Let's say you used the current as a brake when docking and are now oriented bow into the current, port side to the dock. The problem, however, is the current will shift and be running in the opposite direction by the time you are ready to leave. You want to take off with the bow into the current because of lack of space between you and the other boats around you. Use lines to reverse the boat's orientation while maintaining control and not becoming unattached to the dock.
- Attach a line of sufficient length to the opposite stern cleat — in this case, the starboard stern cleat. Route this line aft of the transom and attach to a cleat or dock piling down current from the cleat the port stern line is attached to, placing the port line on top so you can release it first.
- Place fenders along the starboard side of the vessel. Position them as you normally would when docking. Have someone aboard to offer the bowline to someone on the dock.
- Free all lines from the dock and leave them on board, with the exception of the starboard stern line.
- Push the bow away from the dock. The current will catch the bow and swing it away from the dock, while the starboard stern line will act as a pivot point. Prepare to shorten the line.
- Once the boat is laying starboard side to the dock, secure it as normal. It may be necessary to shorten this line as the maneuver progresses to avoid having your boat move too far back, fouling another boat.
Note: As a precaution, the captain (or someone who can operate the vessel) should stay onboard while flipping the vessel or performing most of these operations. Often having the engine running in neutral, ready to be shifted into the gear appropriate for the circumstances, can add an extra measure of safety should things go awry.

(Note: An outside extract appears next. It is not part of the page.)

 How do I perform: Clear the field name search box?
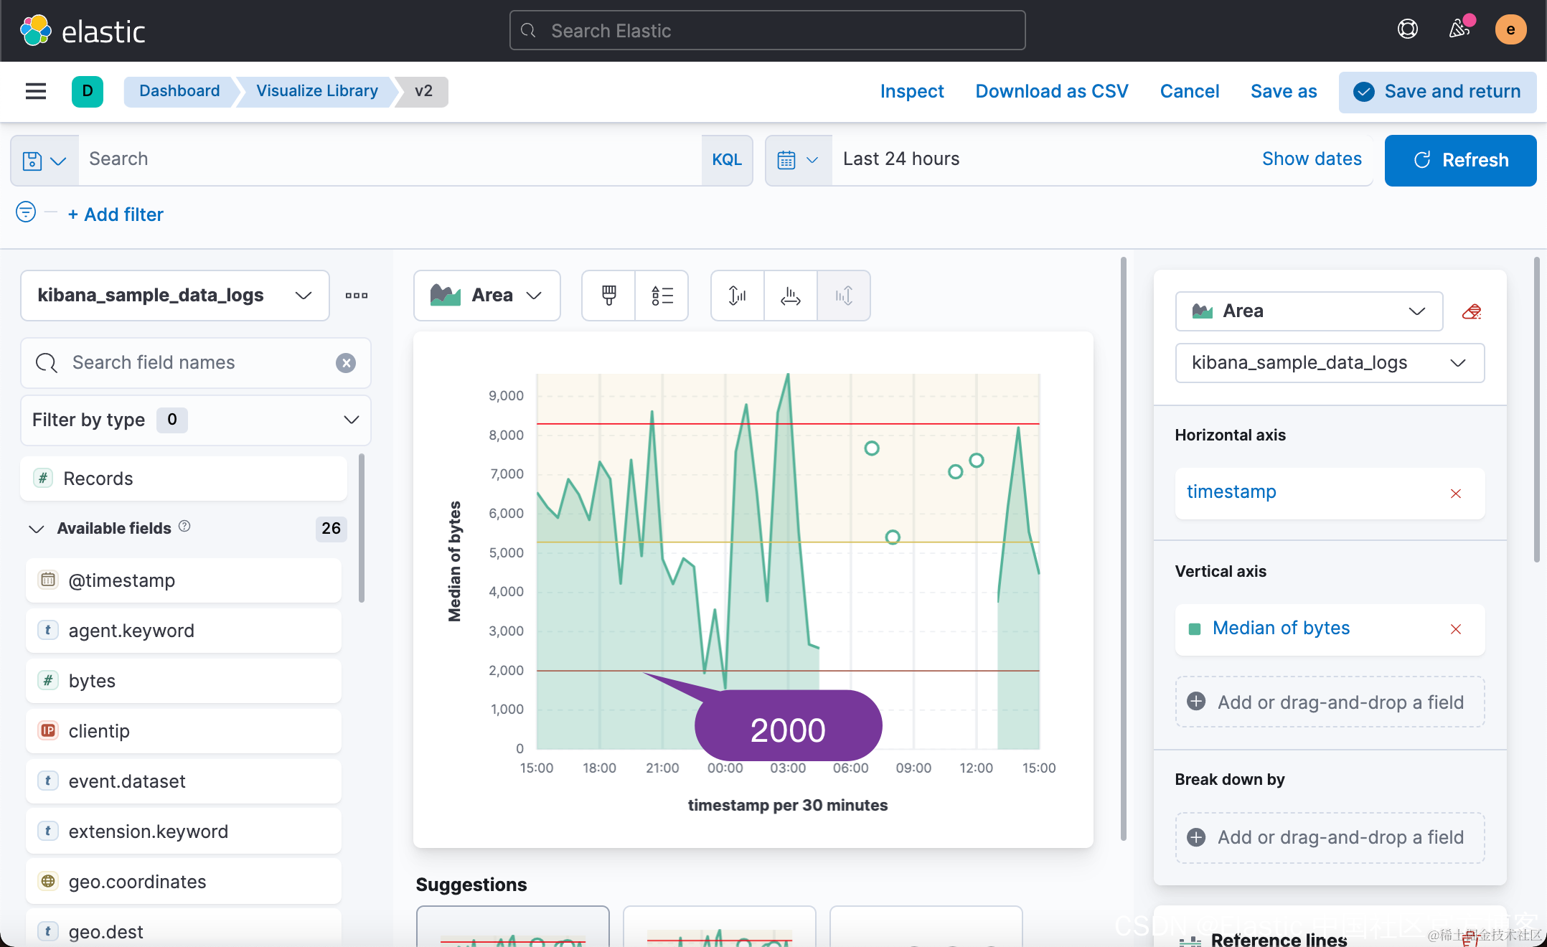point(346,363)
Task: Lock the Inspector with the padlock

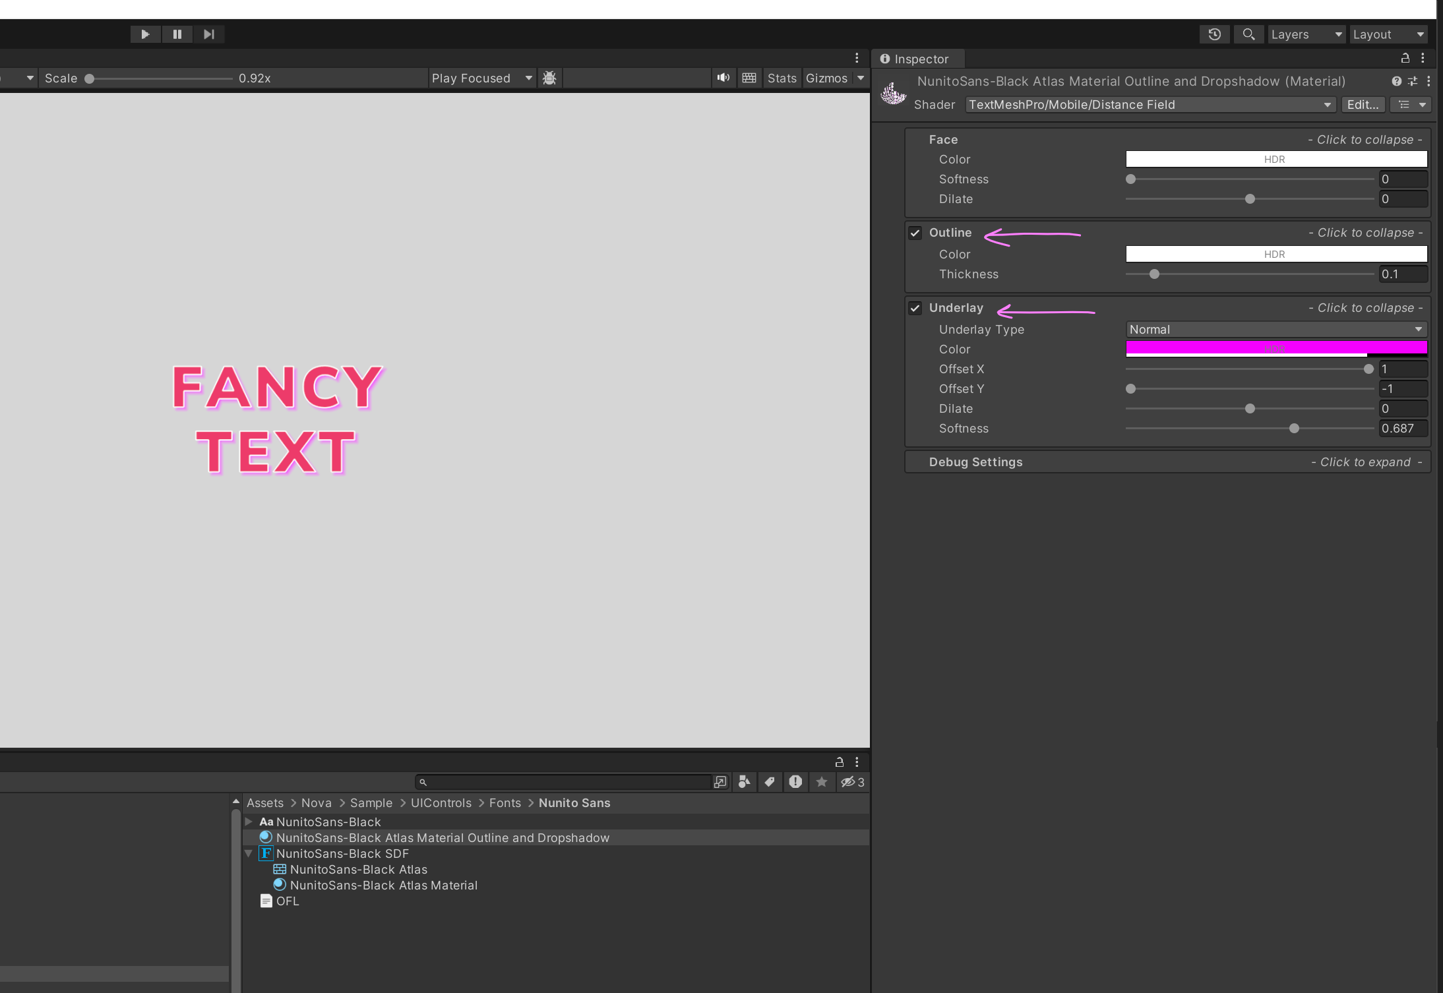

While you can do this maneuver singlehandedly in a pinch, having an extra set of hands on the dock to cast off the bow line and keep the transom from bumping the dock as the vessel pivots is highly recommended.
Technique 5: Entering A Slip With A Strong Parallel Current Or Crosswind
Coming into a slip with strong parallel current or wind can be tricky, but the use of docklines can once again help keep things safe and under control.
In the scenario below, let's assume you're approaching a slip on your starboard side.
- Have a crew member attach a dockline to the starboard bow cleat and stand at the ready.
- Approach the slip while heading into the wind or current. Your speed should be just enough to maintain steerage (vessel control).
- Angle into the slip and lay the starboard side of the boat (just aft of the bow) alongside the end piling of the slip which is downstream from the direction of the wind or current flow. The goal is to use the wind or current to intentionally pin the vessel onto the piling.
- Have the crew member attach the bow line to the piling with a few wraps and hold the bitter end.
- As you motor around the piling and into the slip, the crew member will use the line as a brake, letting it play out under control by checking the line as needed to warp the boat around the piling and into the slip.
And Keep These Points In Mind
- During the learning process, go slowly. Think out every step. Avoid undue risks; keep hands and other body parts out of danger. Always weigh which is the safest tactic to use.
- Practice breeds familiarity. Once you have the basics down for a particular technique or maneuver, practice as often as needed to execute it properly and maintain proficiency.
- Revisit a technique when training new crew members or if there are fewer crew members on board than usual. No maneuver should be attempted if undercrewed or the crew is too inexperienced.
- Length and strength of line needed must be assessed in all situations.